Differential Diagnosis for Occluded Left Middle Cerebral Artery
- Single Most Likely Diagnosis
- Atherosclerotic Occlusion: This is the most common cause of cerebral artery occlusion, especially in older adults. The presence of an occluded left middle cerebral artery with collateral refilling suggests a possible atherosclerotic plaque causing the blockage.
- Other Likely Diagnoses
- Cardioembolic Occlusion: This could be due to a cardiac source of embolism, such as atrial fibrillation, leading to the occlusion of the left middle cerebral artery.
- Dissection of the Left Middle Cerebral Artery: Although less common, dissection could lead to occlusion, especially if there's a history of trauma or certain connective tissue disorders.
- Do Not Miss Diagnoses
- Vasculitis (e.g., Giant Cell Arteritis, Primary Central Nervous System Vasculitis): These conditions can cause inflammation of the blood vessels, leading to occlusion. Missing these diagnoses could result in delayed treatment and significant morbidity.
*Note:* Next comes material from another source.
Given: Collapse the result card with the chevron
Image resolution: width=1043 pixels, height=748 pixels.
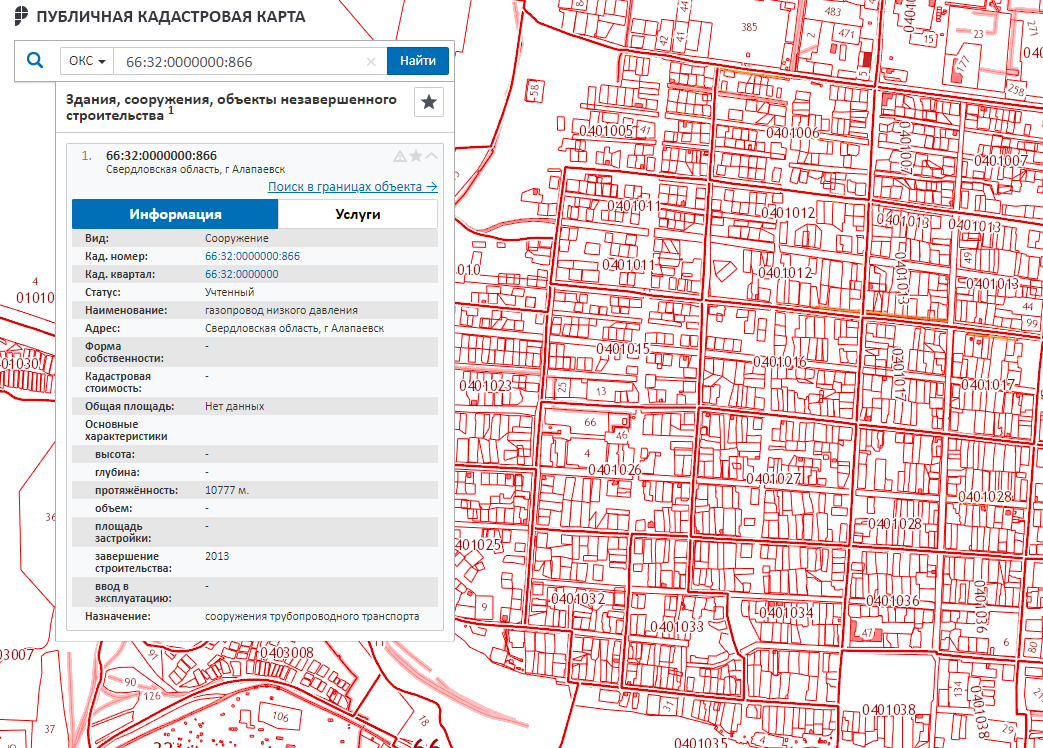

- Moyamoya Disease: A rare condition causing narrowing or blockage of the internal carotid artery and its branches, which could lead to the occlusion seen in the left middle cerebral artery.
- Rare Diagnoses
- Fibromuscular Dysplasia: A rare condition that affects the medium and large arteries, most often the renal and internal carotid arteries, but could potentially affect the middle cerebral artery.
- Vasospasm: Typically seen in the context of subarachnoid hemorrhage, but could be a consideration if there's a history suggestive of such an event.
- Neurosyphilis: A rare cause of cerebral vasculitis that could lead to occlusion, especially in the absence of other risk factors for atherosclerosis or cardioembolism.